Italien: Italienische Justiz ermittelt gegen Ministerpräsidentin Meloni

Die italienische Justiz hat Ermittlungen gegen Italiens Ministerpräsidentin
Giorgia Meloni aufgenommen. Grund ist die umstrittene Freilassung eines vom
Internationalen Strafgerichtshof (ICC) wegen Kriegsverbrechen gesuchten
Libyers. Sie werde unter anderem der Beihilfe zu einem Verbrechen verdächtigt,
teilte Meloni selbst mit. Ein entsprechendes Verfahren gegen sie sei bereits
eingeleitet.

Die Staatsanwälte ermittelten demnach auch gegen
Justizminister Carlo Nordio, Innenminister Matteo Piantedosi und den
Staatssekretär für Geheimdienstangelegenheiten, Alfredo Mantovano. 

Konkret geht
es dabei um Osama Elmasry Njeem Njeem, einen Brigadegeneral der libyschen
Polizei. Der Internationale Strafgerichtshof wirft ihm Kriegsverbrechen und
Verbrechen gegen die Menschlichkeit vor, unter anderem Mord, Folter und
Vergewaltigung von Gefangenen in Libyen. Er war am 19. Januar nach einem
Hinweis des ICC in Turin festgenommen worden, zwei Tage später aber wieder
freigekommen und unmittelbar ins libysche Tripolis geflogen worden, wo er von
Anhängern jubelnd empfangen wurde.  

Meloni arbeitet mit Libyen zusammen

Für Aufmerksamkeit hatte der Fall auch international gesorgt,
weil Meloni sich auf libysche Sicherheitskräfte verlässt, um Migranten daran zu
hindern, von dem nordafrikanischen Land aus nach Süditalien zu gelangen. 
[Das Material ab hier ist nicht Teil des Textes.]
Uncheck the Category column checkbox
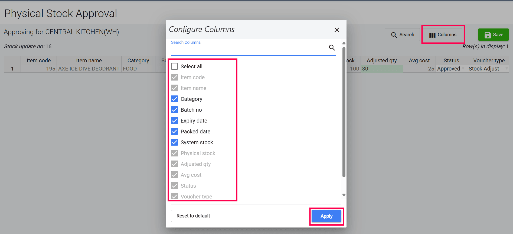This screenshot has height=234, width=513. pyautogui.click(x=175, y=99)
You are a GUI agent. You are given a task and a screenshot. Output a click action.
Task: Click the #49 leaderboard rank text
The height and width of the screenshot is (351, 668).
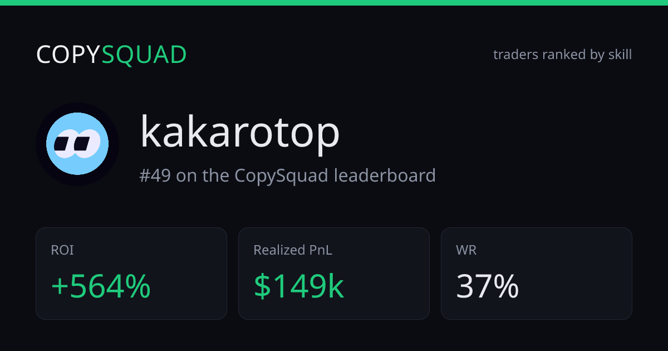pyautogui.click(x=287, y=176)
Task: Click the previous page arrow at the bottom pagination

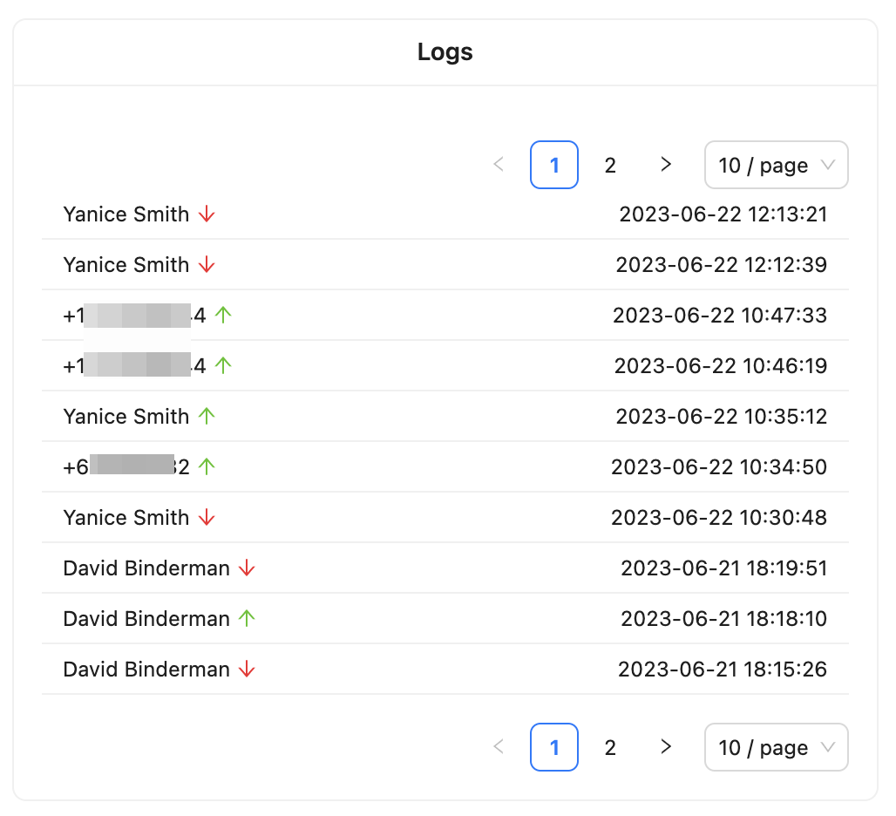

Meloni teilte mit, sie habe nicht vor, zurückzutreten. Dass
gegen sie ermittelt werde, bedeute weder, dass sie schuldig sei, noch dass
zwangsläufig formelle Anklagen folgen würden. 

Innenminister Piantedosi hatte vergangene Woche gesagt, das
römische Berufungsgericht habe Njeems Freilassung angeordnet, weil es seine
Verhaftung als nicht verfahrenskonform angesehen habe. Laut Innenministerium
war Njeem freigekommen, weil die örtliche Polizei das Justizministerium nicht
sofort über die Verhaftung informiert habe, was aber vorgeschrieben sei.  

ICC untersucht Verbrechen im Rahmen des Bürgerkrieges

Piantedosi hatte später von einer „sozialen Gefährlichkeit“ Njeems
gesprochen. Aus Gründen der Staatssicherheit habe er daher eine
Ausweisungsverfügung erlassen. Außenminister Antonio Tajani hatte zudem gesagt,
der ICC sei „nicht das Wort Gottes und nicht die Quelle aller
Wahrheit“. Auch sei Italien ein souveränes Land „und wir treffen
unsere eigenen Entscheidungen“.

Der ICC untersucht seit dem Bürgerkrieg in Libyen im Jahr
2011 schwere Verbrechen in dem Land. Nach ICC-Angaben war Italien im Zuge der
erwarteten Festnahme aufgefordert worden, sich mit dem Gericht in Verbindung zu
setzen, falls es Probleme mit dem Verhaftungsprozess gebe. Njeem sei jedoch
ohne vorherige Ankündigung oder Konsultation des ICC freigelassen worde.